**GOAL OF THE EXERCISE**
Quote the records between the line holding "Where should I" and the line holding "I will pos(19,351).", inclusive, word for word.
— start of DATA TO USE —
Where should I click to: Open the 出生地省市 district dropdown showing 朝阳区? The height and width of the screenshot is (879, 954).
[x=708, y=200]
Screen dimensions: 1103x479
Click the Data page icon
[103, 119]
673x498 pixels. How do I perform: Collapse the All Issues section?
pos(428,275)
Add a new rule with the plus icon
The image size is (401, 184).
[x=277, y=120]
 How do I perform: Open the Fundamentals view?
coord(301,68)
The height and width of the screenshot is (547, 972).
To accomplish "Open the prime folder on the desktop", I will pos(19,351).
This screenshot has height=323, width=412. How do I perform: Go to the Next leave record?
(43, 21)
— end of DATA TO USE —
— start of DATA TO USE —
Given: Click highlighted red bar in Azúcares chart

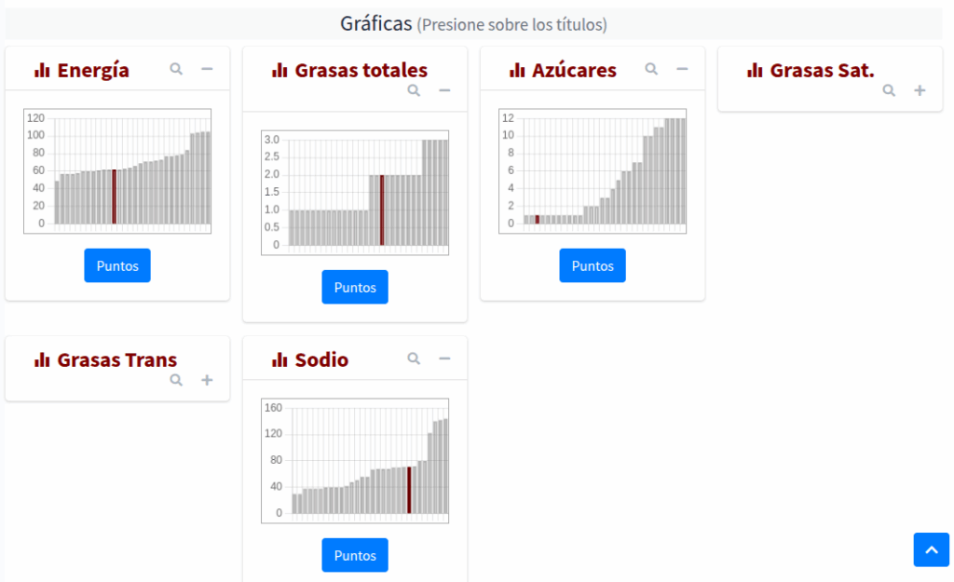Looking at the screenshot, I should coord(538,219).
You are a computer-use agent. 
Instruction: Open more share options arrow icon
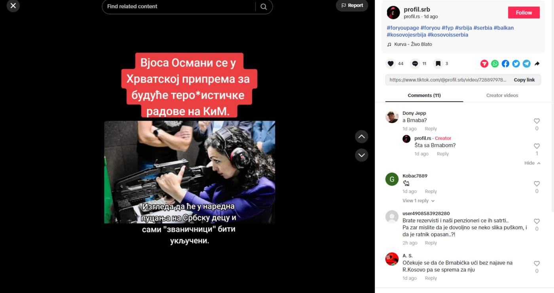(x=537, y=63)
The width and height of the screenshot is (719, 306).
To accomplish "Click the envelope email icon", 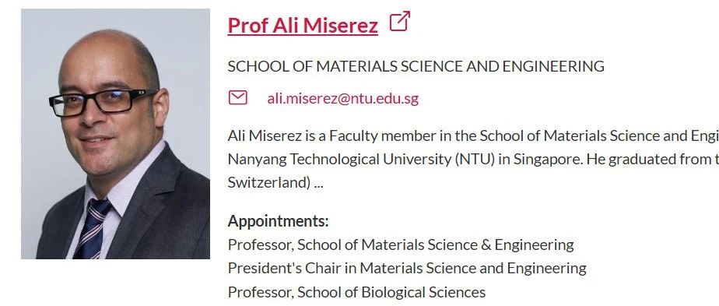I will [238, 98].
— end of DATA TO USE —
— start of DATA TO USE —
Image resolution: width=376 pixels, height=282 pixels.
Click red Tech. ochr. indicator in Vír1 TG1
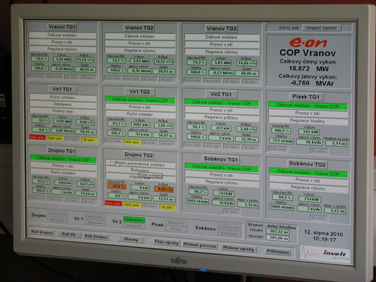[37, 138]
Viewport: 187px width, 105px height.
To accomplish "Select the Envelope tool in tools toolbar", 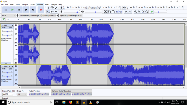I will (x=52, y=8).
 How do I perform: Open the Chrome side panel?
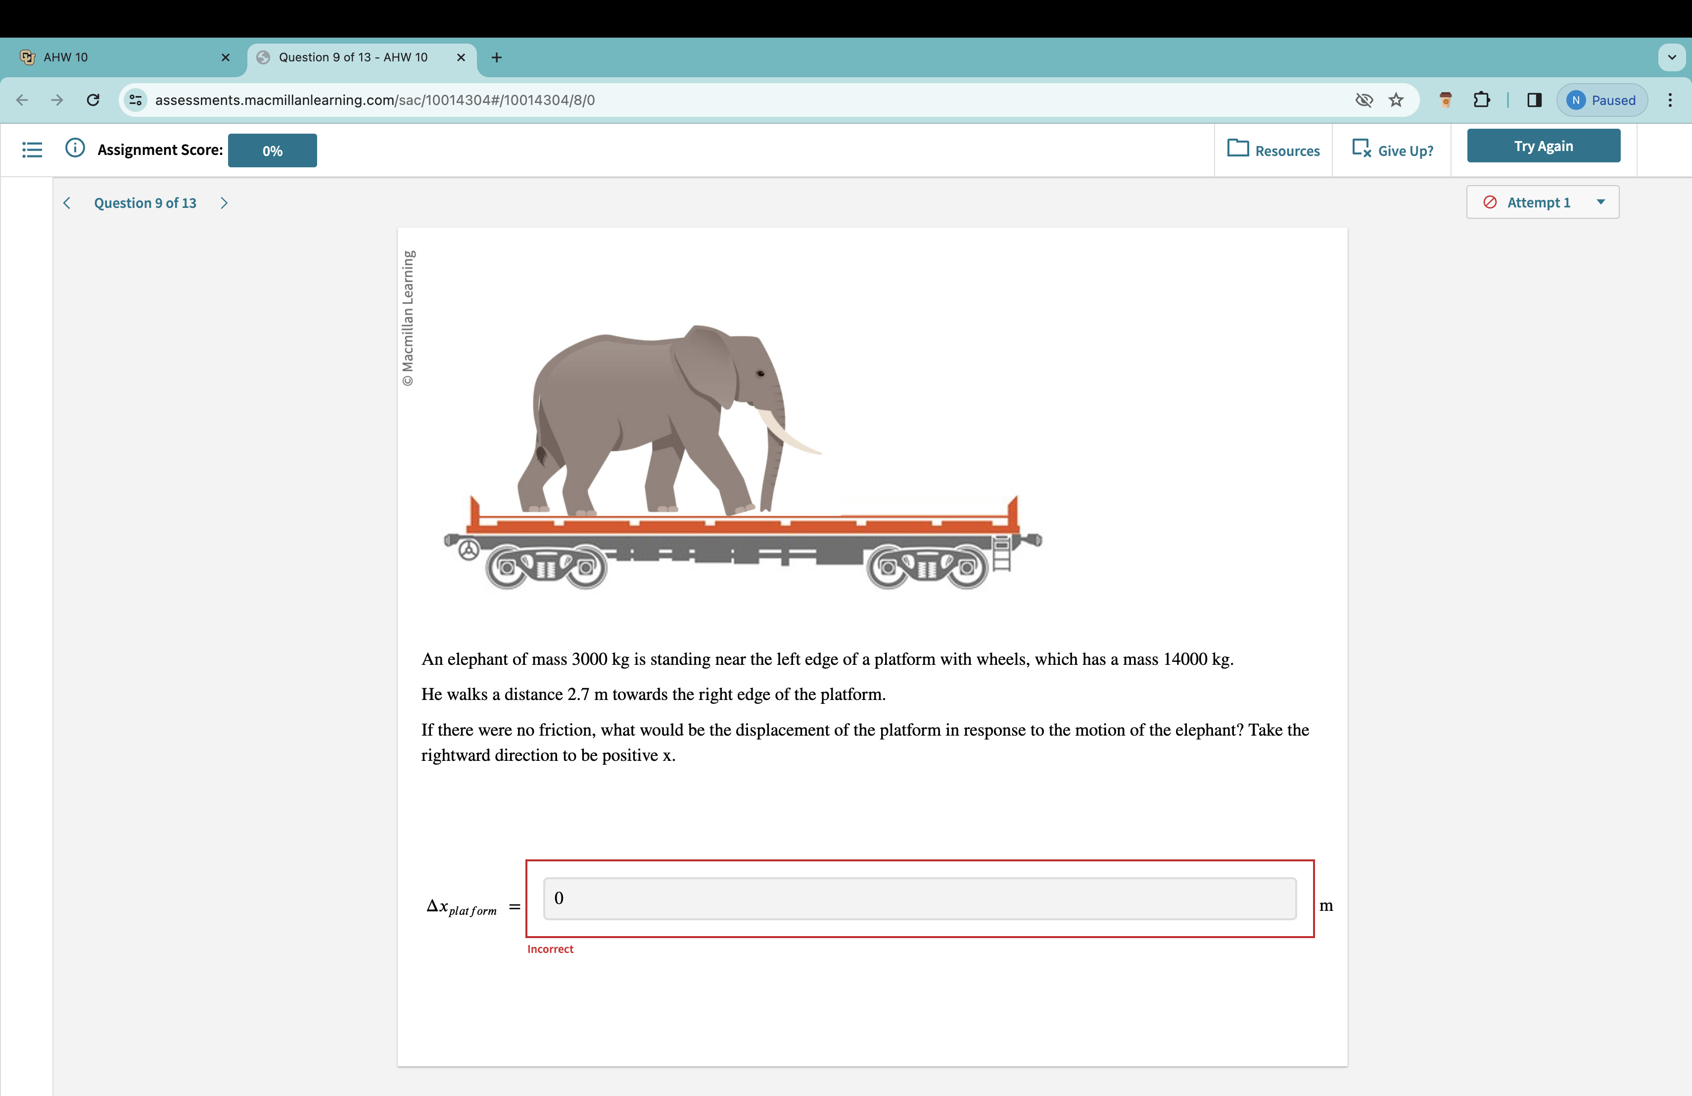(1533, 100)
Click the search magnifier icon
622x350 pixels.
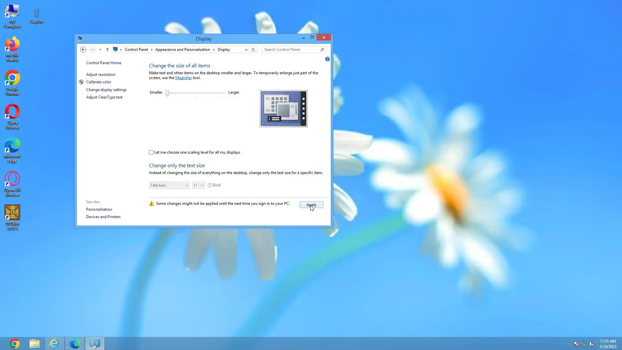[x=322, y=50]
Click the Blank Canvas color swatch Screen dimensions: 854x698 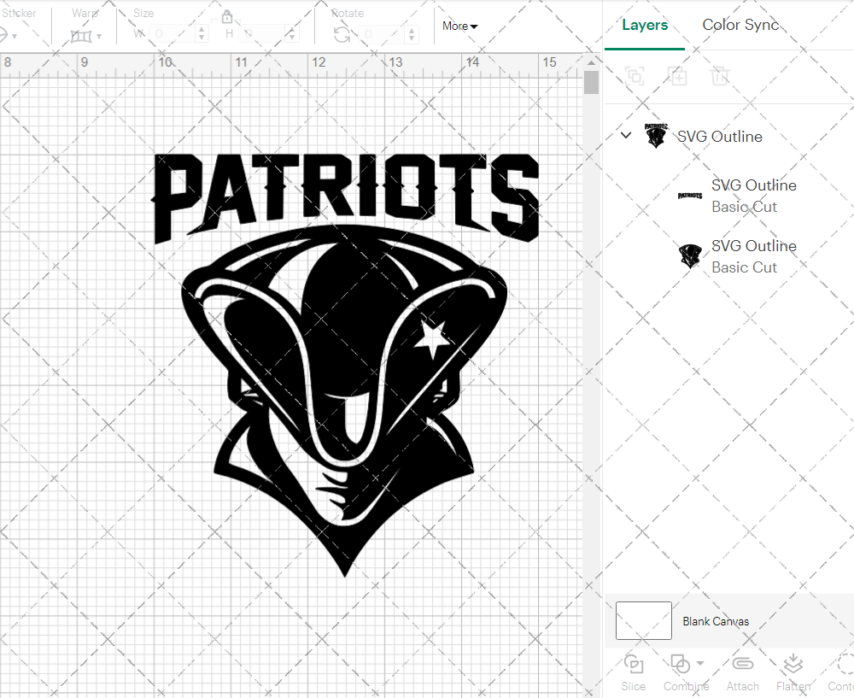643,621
— end of DATA TO USE —
**EXERCISE ANSWER**
Where should I click to: Open the 出生地省市 district dropdown showing 朝阳区? The height and width of the screenshot is (879, 954).
[x=708, y=200]
Screen dimensions: 1103x479
Click the Data page icon
[103, 119]
673x498 pixels. How do I perform: Collapse the All Issues section?
pos(428,275)
Add a new rule with the plus icon
The image size is (401, 184).
[x=277, y=120]
 How do I perform: Open the Fundamentals view?
coord(301,68)
The height and width of the screenshot is (547, 972).
To accomplish "Open the prime folder on the desktop", I will pos(19,351).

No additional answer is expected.